During Bleachers’ stripped-down set, Antonoff segued from “Everybody Lost Somebody” directly into an endearingly sloppy cover of Bruce Springsteen’s “Tougher Than The Rest.” Halfway through the song, he shared that Bleachers listen to the Tunnel of Love classic together as a band each night before they take the stage, but had never performed it before. After a decent knockoff Clarence Clemons solo and a few choruses, however, Bleachers had sufficiently paid tribute to their Jersey roots.

Ezra Koenig and Dev Hynes trade verses on Vampire Weekend’s “Married in a Gold Rush.”
After running through a feel-good version of “A-Punk” with Bleachers, the night’s first surprise guest, Ezra Koenig, brought out yet another surprise guest, Dev Hynes (Blood Orange), and Jason Isbell for a spirited version of “Married in a Gold Rush,” his understated Kenny Rogers/Dolly Parton homage from Vampire Weekend’s Father of the Bride. “This is very loose right now,” Koenig said of the newly formed group, which featured Antonoff on drums. Hynes and Koenig traded verses on a wonderfully fresh rendition of the song, with Hynes taking Danielle Haim’s parts and singing the high-harmony on the chorus. 

Carly Rae Jepsen offers an unreleased deep cut.

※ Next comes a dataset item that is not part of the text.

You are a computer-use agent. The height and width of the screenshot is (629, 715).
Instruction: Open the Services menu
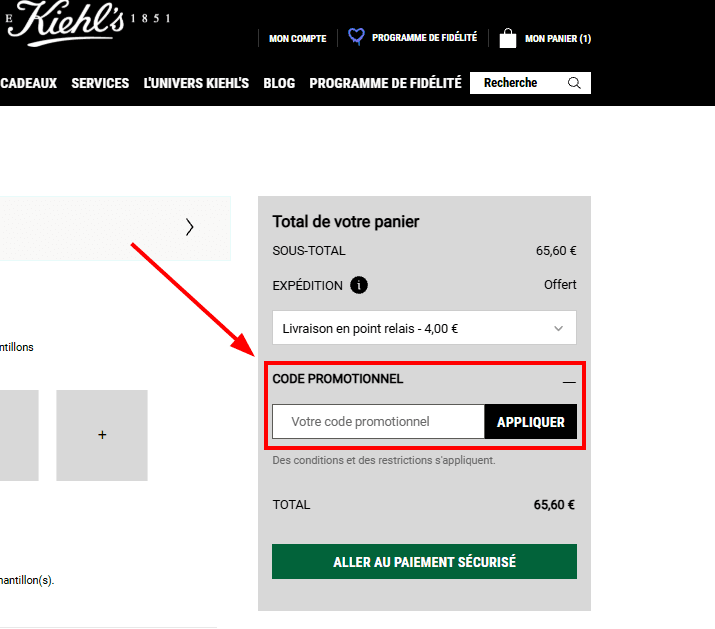(100, 83)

Later in the evening, the Town Hall crowd gave a thunderous welcome when surprise guest and Ally Coalition Talent Show veteran Carly Rae Jepsen joined Antonoff for a three-song set that included a duet on Bleachers’ “Shadow’ and a feel-good victory lap on “I Want You In My Room.” But Jepsen’s second song, an unreleased two-minute mid-tempo ballad she had worked on with Antonoff, was the pinnacle. “I don’t know what I’m feeling/but I believe,” sang a nervous Jepsen, who said she had never performed the song before. “I was thinking about making a comeback/Back to me.”